(Série de exercícios)
a – Como você resumiria em duas frases a entrevista com Mercadante sobre a OCDE?
b – Extraia da entrevista com Mercadante sobre a OCDE o trecho entre "Em 2011, quando" e "entrevista ao DCM.", inclusive.
c – Como a entrevista com Mercadante sobre a OCDE prosseguiria a partir do ponto onde termina? Prolongue-a.

(Trecho da página)
>>>

Em 2011, quando era ministro da Ciência, Tecnologia e Inovação, Aloizio Mercadante participou de um encontro da OCDE e recebeu, em nome do Brasil, convite para entrar na organização.
“A minha resposta foi essa: nós estamos bem namorando, satisfeitos com o namoro, quem sabe mais para a frente a gente fica noivo, mas casar não”, recorda Mercadante.
Em 2007, o país já tinha sido formalmente convidado para entrar na OCDE, mas também recusou. E por quê?
“Porque o Brasil perdia, e perde. Tem que abrir mão de alguns instrumentos de países em desenvolvimento. Nossa prioridade era os Brics e a relação Sul-Sul”, afirma, nesta entrevista ao DCM.
Estar na OCDE não significa imunidade a crises. Por exemplo, nos governos petistas, o Brasil tinha grau de investimento sem ser da OCDE e a Grécia, embora membro da organização, quebrou, foi à moratória.
Nesta entrevista, Mercadante, que é economista, fala também sobre a possibilidade de retorno de um governo progressista ao Brasil e sobre a candidatura do PT à prefeitura de São Paulo.
DCM: O que significa o apoio dos Estados Unidos para o Brasil entrar na OCDE?
Mercadante: Primeiro, como muita coisa que caracteriza o Trump e o Bolsoanaro, esta é uma tentativa de desviar o foco do imenso prejuízo que o acordo comercial China-Estados Unidos provocará sobre as exportações brasileiras. A China terá que importar 200 bilhões de dólares em dois anos dos Estados Unidos. A mais. Isso irá deslocar parte das exportações brasileiras, com impacto que seguramente terá sobre a agricultura, que é basicamente carne, soja e demais grãos.
DCM: Esse apoio foi para tirar o foco desse prejuízo?
Mercadante: Foi. Nós teremos um deslocamento do nosso acesso ao mercado chinês, com uma perda estimada de 10 bilhões de dólares, o que é bastante porque as exportações brasileiras vêm caindo. Já em 2019, tinham caído dois por cento com a China, desabaram no Mercosul.
DCM: É o resultado da política de submissão a Trump?
Mercadante: Sim. Essa política externa de submissão completa ao Trump e de atritos com outros países, como o mundo árabe e a própria China e a América Latina, levou ao isolamento, e será difícil abrir novas portas nesse cenário.
DCM: Mas não é bom ser considerado um país rico?
Mercadante: O país tem que ser rico, não parecer rico. Depois, a indicação dos Estados Unidos não significa, necessariamente, o acesso à OCDE. São 36 países e o Bolsonaro conseguiu criar atritos severos com vários países da União Européia. E os parlamentos desses países, certamente, reagirão fortemente em função da questão da Amazônia, da cultura, das agressões à França e tudo mais que representa Bolsonaro. Portanto, haverá muita dificuldade. Não haverá nenhum acesso imediato.
DCM: Especificamente, em que o Brasil perde com a entrada na OCDE?

<<<

(Informações exibidas)
>>>

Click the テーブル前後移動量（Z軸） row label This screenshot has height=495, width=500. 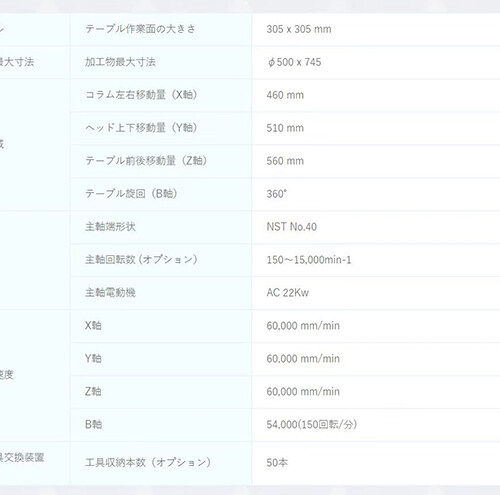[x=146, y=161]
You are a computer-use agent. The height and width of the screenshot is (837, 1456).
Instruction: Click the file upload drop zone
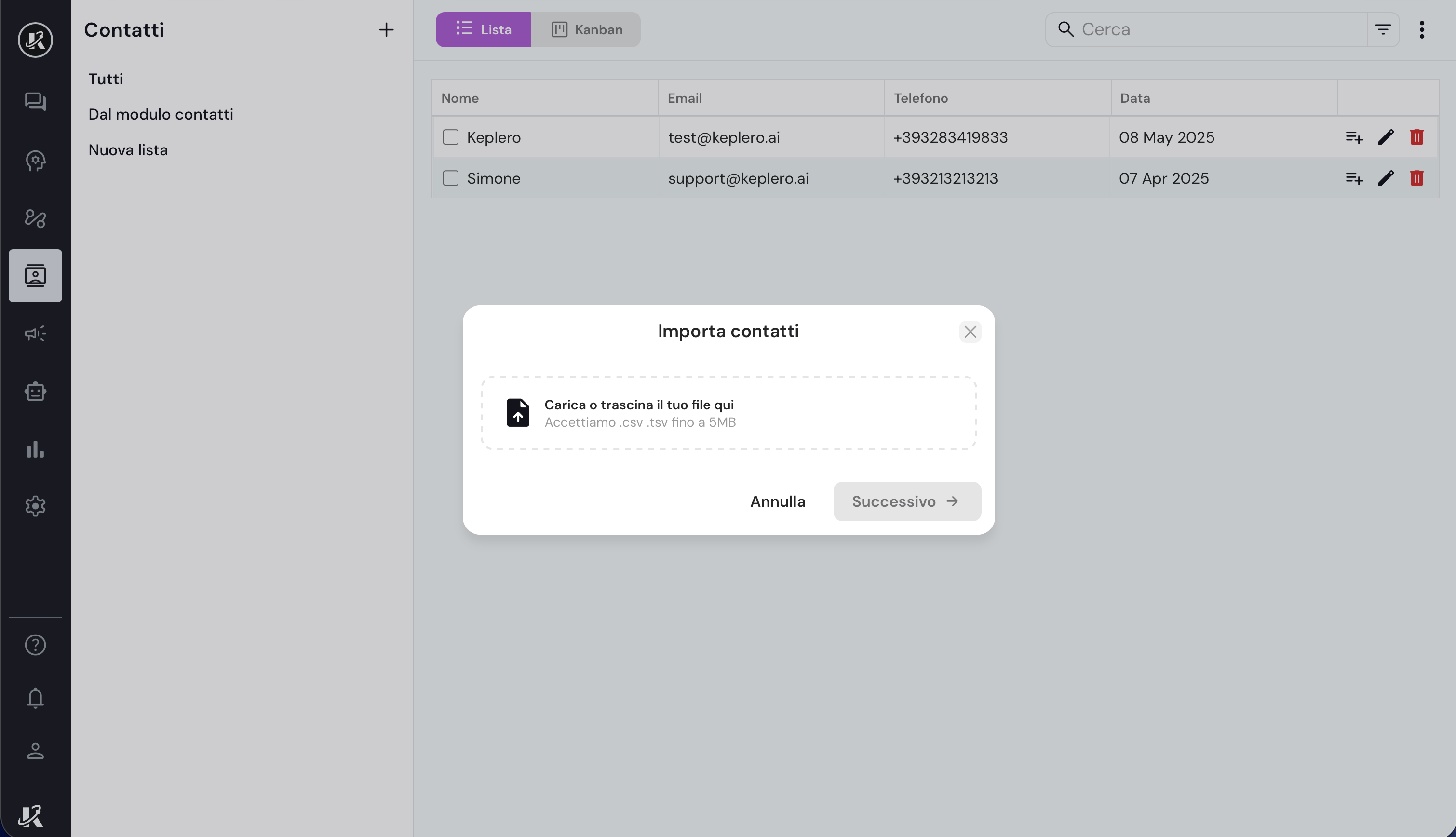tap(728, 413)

<<<

(Respostas)
a – Aloizio Mercadante, economista e ex-ministro da Ciência, Tecnologia e Inovação, conta que o Brasil recusou o convite para entrar na OCDE em 2007 e de novo em 2011, porque perderia instrumentos de países em desenvolvimento e tinha como prioridade os Brics e a relação Sul-Sul. Para ele, o apoio dos Estados Unidos à entrada do país tenta desviar o foco do prejuízo que o acordo comercial China-Estados Unidos causará às exportações brasileiras e não garante nenhum acesso imediato à organização.

b –
Em 2011, quando era ministro da Ciência, Tecnologia e Inovação, Aloizio Mercadante participou de um encontro da OCDE e recebeu, em nome do Brasil, convite para entrar na organização.
“A minha resposta foi essa: nós estamos bem namorando, satisfeitos com o namoro, quem sabe mais para a frente a gente fica noivo, mas casar não”, recorda Mercadante.
Em 2007, o país já tinha sido formalmente convidado para entrar na OCDE, mas também recusou. E por quê?
“Porque o Brasil perdia, e perde. Tem que abrir mão de alguns instrumentos de países em desenvolvimento. Nossa prioridade era os Brics e a relação Sul-Sul”, afirma, nesta entrevista ao DCM.

c –
Mercadante: Ao aderir à OCDE, você abdica de alguns instrumentos de defesa comercial que são fundamentais para os países em desenvolvimento: políticas de compra de estado, agregação ao conteúdo local. A OCDE é um clube dos ricos que tem como foco principal fortalecer as regras de mercado. É uma instituição que tem como objetivo estratégico avançar na agenda neoliberal.
DCM: É por isso que Trump apoiava a Argentina sob Macri?
Mercadante: Claro. Trump apoiava a Argentina em outubro, quando era o Macri e já havia na Argentina a deterioração do balanço de pagamento, inflação, deterioração das contas públicas, desemprego, pobreza. Assim que o Macri perde a eleição, Trump muda para apoiar o Brasil porque o Bolsonaro é um aliado que nesse momento interessa a eles para tirar o foco da primeira etapa do acordo com a China.
DCM: O que é a OCDE?
Mercadante: Eles têm 23 grupos de trabalho. É uma instituição que não tem nenhum poder vinculante, nenhuma condicionalidade vinculante. Por exemplo, no Mercosul você tem cláusulas comerciais, tarifas comuns, liberdade migratória. Não tem esses instrumentos. O fato de você estar lá não significa imunidade a crises. A Grécia faz parte e vive uma crise de balanço de pagamentos dramática. Estar lá não significa que as portas do mercado vão mudar. Não vão. É evidente que você, cumprindo essas regras de fundamento de mercado, abdica de instrumentos como, por exemplo, a possibilidade de ter controle de capitais, fortalecimento de empresa públicas estratégicas, iniciativas de regulação do sistema financeiro.
Agora, você tem discussões de aprimoramento de políticas públicas, mas sempre com esse foco central que é o de fortalecer as regras de mercado.
DCM: Por que o Brasil recusou entrar para a OCDE nos governos de Lula e Dilma?
Mercadante: Porque decidimos que o Brasil, em vez de entrar no clube dos ricos, iria buscar articular os países em desenvolvimento. Toda nossa estratégia foi fortalecer a relação Sul-Sul. Os Brics tiveram um papel extraordinário, tanto da mudança das regras do Fundo Monetário Internacional, aportaram recursos, e foram ganhando relevância em todos os fóruns econômicos e políticos relevantes. E nós estávamos fortalecendo exatamente essa articulação. A constituição do banco dos Brics, o fundo de reservas, o acordo de reservas em que você poderia ter apoio de cada um dos países membros. Agora o Brasil abdicou dessa estratégia e da integração regional. Acabou de sair da Celac (Comunidade de Estados Latino-Americanos e Caribenhos), que presidia, e agora vai ser presidida pelo México. A Celac é importante para integrar a América Latina e fortalecer a região.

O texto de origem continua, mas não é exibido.